Profession : reporter
« J’ai fait des études de biochimie à Orsay », confie Frédéric Laffont. Quand il n’était pas à la fac, « je passais du temps à Gustave Roussy », le centre de lutte contre le cancer situé à Villejuif. Là, il traînait dans les services, pour voir, entendre, écouter, s’imprégner. Puis, à 20 ans, il veut s’inscrire à La course autour du monde. Ce jeu télé, diffusé de 1976 à 1984 sur Antenne 2, mettait en concurrence de jeunes reporters qui parcouraient le monde en solo, en six mois. Il se souvient encore du questionnaire à remplir pour participer : « Il faisait… 23 pages ! » Son profil est retenu pour la dernière année d’existence de l’émission. « J’ai découvert le manuel d’utilisation de la caméra Super 8, dans l’avion », raconte Frédéric Laffont en souriant. Puis il évoque la liberté qu’il a eu durant ces six mois sur les routes : « Il y avait comme une évidence. » Reste qu’à son retour en France, il reprend ses cours à Orsay, tout en gardant en tête cette appétence pour l’écoute et la découverte de l’autre, des autres. « C’était ancré en moi, dit-il. J’ai grandi dans des histoires : celles de mon arrière-grand-père résistant, celles des habitués de la buvette du stade Marcel Cerdan à Malakoff… J’écoute depuis que je suis tout-petit. »

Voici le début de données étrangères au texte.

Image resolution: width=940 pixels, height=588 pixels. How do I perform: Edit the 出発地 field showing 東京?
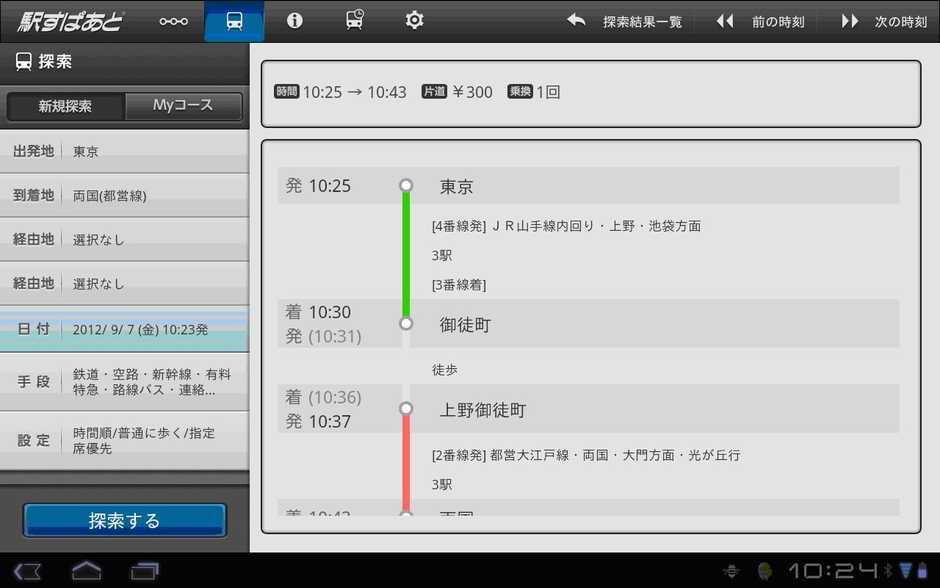point(124,152)
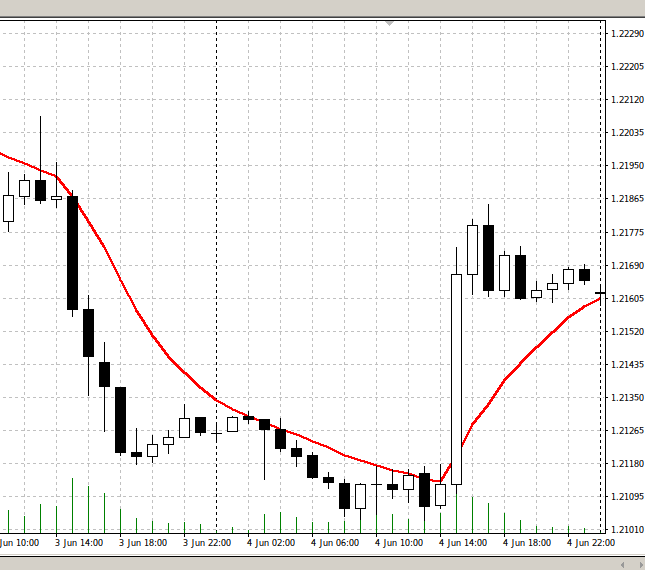
Task: Click the 1.22290 price label
Action: point(626,34)
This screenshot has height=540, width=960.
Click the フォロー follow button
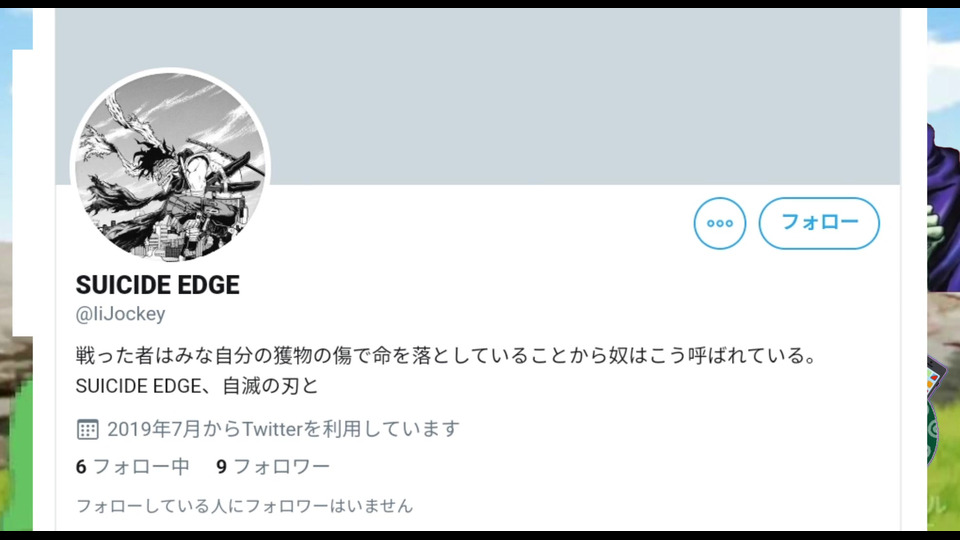point(819,223)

« Avec Thierry Garrel, j’ai appris à lire et à écrire »
« J’ai appris en faisant et c’est encore vrai aujourd’hui. » Un mode opératoire qui induit la quête, le tâtonnement, la recherche et gomme toute suffisance, toute insolence. Le reporter se construit, se façonne, au fil du temps, des expériences et des rencontres. Frédéric Laffont cite illico Thierry Garrel, ancien patron de l’unité documentaire d’Arte. Il l’a dirigée depuis sa création en 1992 jusqu’en 2008. « Avec lui, j’ai appris à lire et à écrire. » Pour lui, il va partir au Rwanda, au Liban, dans les coulisses de CNN… et multiplier les récompenses, dont le Prix Spécial du Festival du Scoop d'Angers, en 1996, pour Maudits soient les yeux fermés. Des trophées qui s’ajoutent à un Prix Albert Londres, décroché en 1987 pour La Guerre des nerfs, reportage sur la vie quotidienne à Beyrouth en temps de guerre. La guerre qui hante ceux qui la font, ceux qui la voient, ceux qui la filment.
« A la télévision, le documentaire a perdu sa dimension cinématographique »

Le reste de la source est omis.